На моей памяти этот случай так и остался единственным, когда Витя признал существование на станции еще одного «правильного мужика» помимо себя самого.

— А он сидел?! — испугалась я. — За что?!

— А жену из двустволки шмальнул. Не до конца, правда. Дали семь, отсидел пять, — и Витя вздохнул с плохо скрытой завистью.

Зависть его мне стала понятна позже, когда я узнала, что сам Витя отсидел каких-то жалких два года за какую-то пошлость типа драки с поножовщиной или кражи со взломом и бесславно попал под амнистию.

Еще позже я узнала, что пока однозубый Бронников сидел в тюрьме, беспробудное пьянство довершило начатое им дело, и жена его замерзла под чужим забором за год до его освобождения. А еще позже выяснилось, что Михе никаких не пятьдесят, а вовсе даже тридцать семь, и воспитывает он четырнадцатилетнюю дочь, и его дочь — единственный ребенок на станции, которого каждое лето отец отправляет на Черное море. О себе самом он практически не заботился.

— Зубы? А чё зубы? Этот вывалится — буду кашку по стене размазывать и слизывать.

О том, что Миха потихоньку копит деньги, чтобы поступить дочь в институт, знала только я.

— Как думаешь, хватит? — спрашивал он и называл сумму.

Я не думала — я знала, что не хватит, но у меня не хватало духу ему об этом сказать.

Там было еще много славных людей. Они не смотрели с хитрецой и не изрекали сермяжных мудростей, как это положено Настоящим Селянам в книжках. Они просто не врали. Поэтому я точно знала, кому не нравлюсь, кому нравлюсь, кому нравлюсь, но не совсем.

Каюсь — я передразнивала их странный говор, которого поначалу вообще не понимала. Они не обижались и беззлобно платили мне той же монетой.

— Ну каанешнаа, — язвила Машка Скрытникова из продмага, — мы ж ни с Маасквы… Давай еще по одной.

Станция «М.» оставила неизгладимый след в моем лексиконе — одну-единственную фразу, от которой я до сих пор не могу избавиться. И не хочу, кстати.
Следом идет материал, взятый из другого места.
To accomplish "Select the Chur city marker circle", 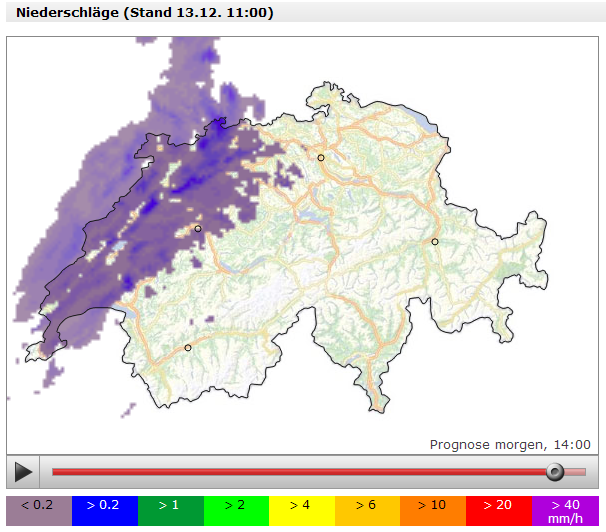I will coord(435,242).
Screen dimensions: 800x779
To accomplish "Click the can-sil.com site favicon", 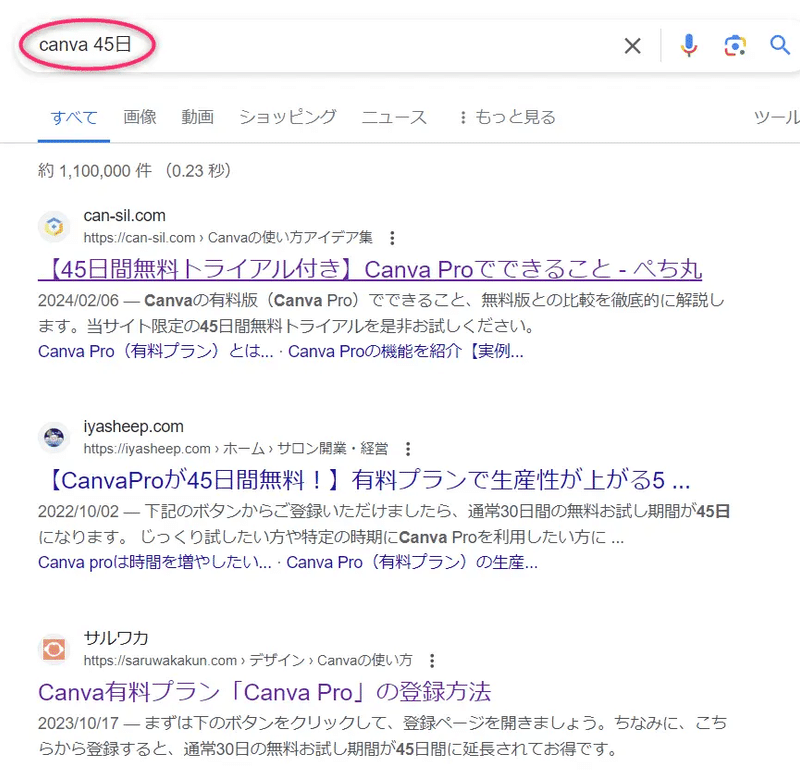I will coord(53,226).
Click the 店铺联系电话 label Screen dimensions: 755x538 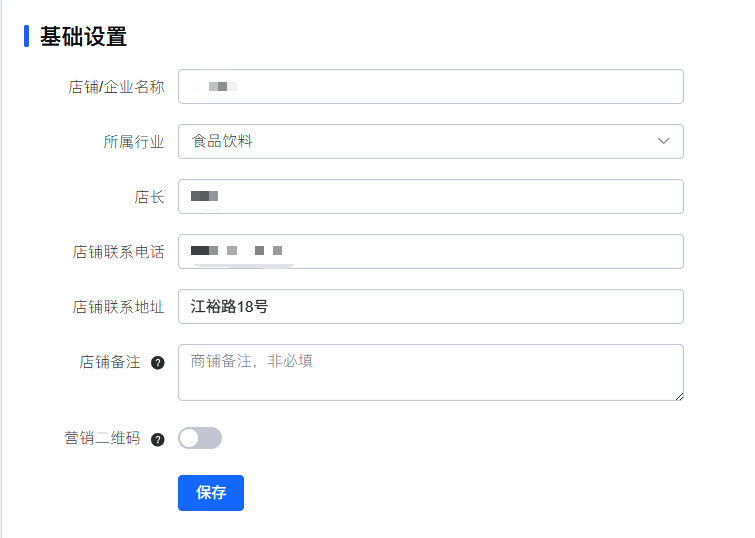point(118,252)
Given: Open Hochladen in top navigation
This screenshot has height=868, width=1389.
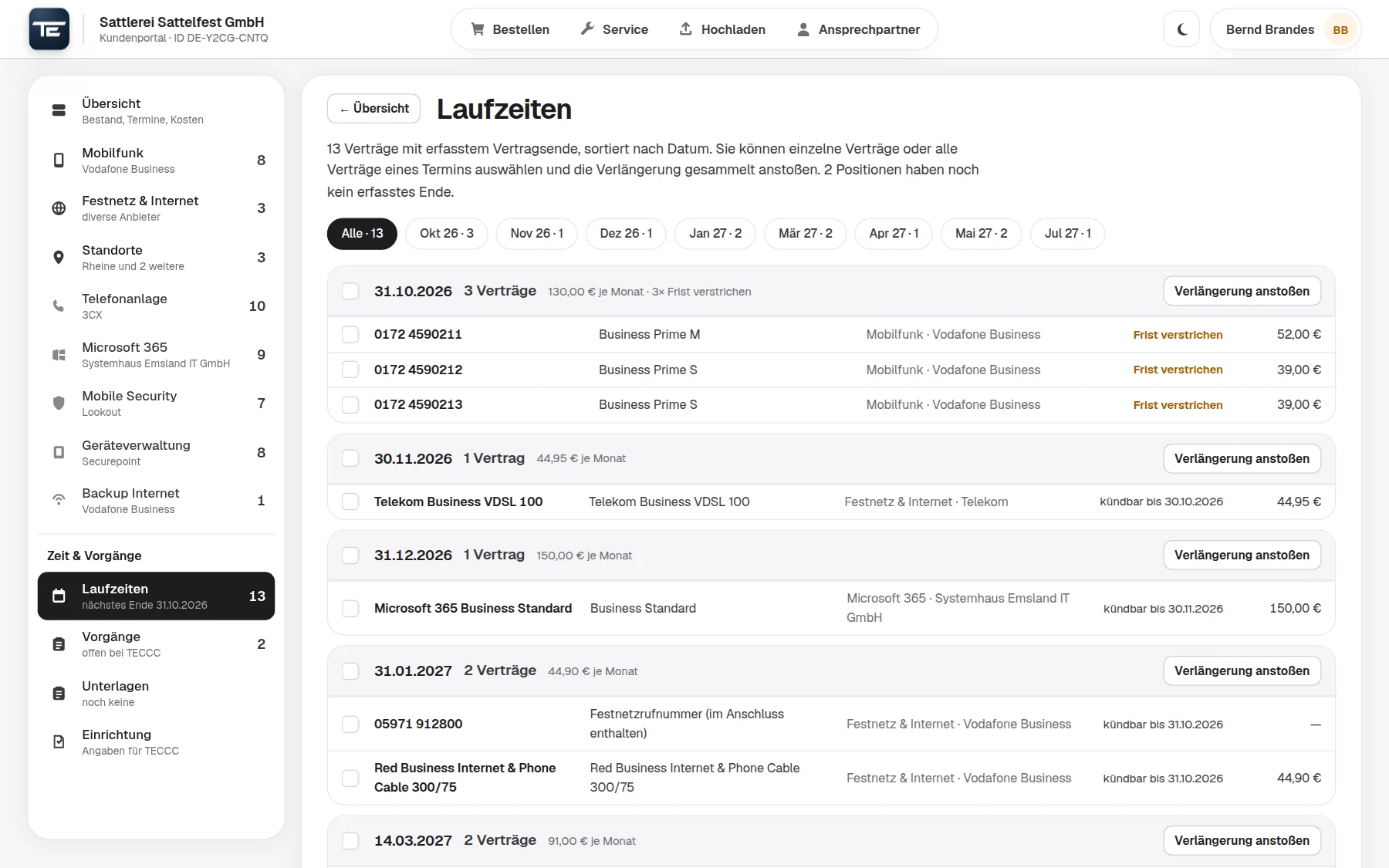Looking at the screenshot, I should [722, 29].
— Ты кого, моя, болташь?… Всяко-разно…

«Кого» заменяло там «что», «чего», а иногда и «куда». Слово «моя» являлось сокращением от «моя красавица», «моя хорошая», «моя подруга» и т. д. Сама же фраза могла быть обращена в равной степени как к мужчине, так и к женщине.

— Андрюха! Ты, моя, сёни вечером кого делашь?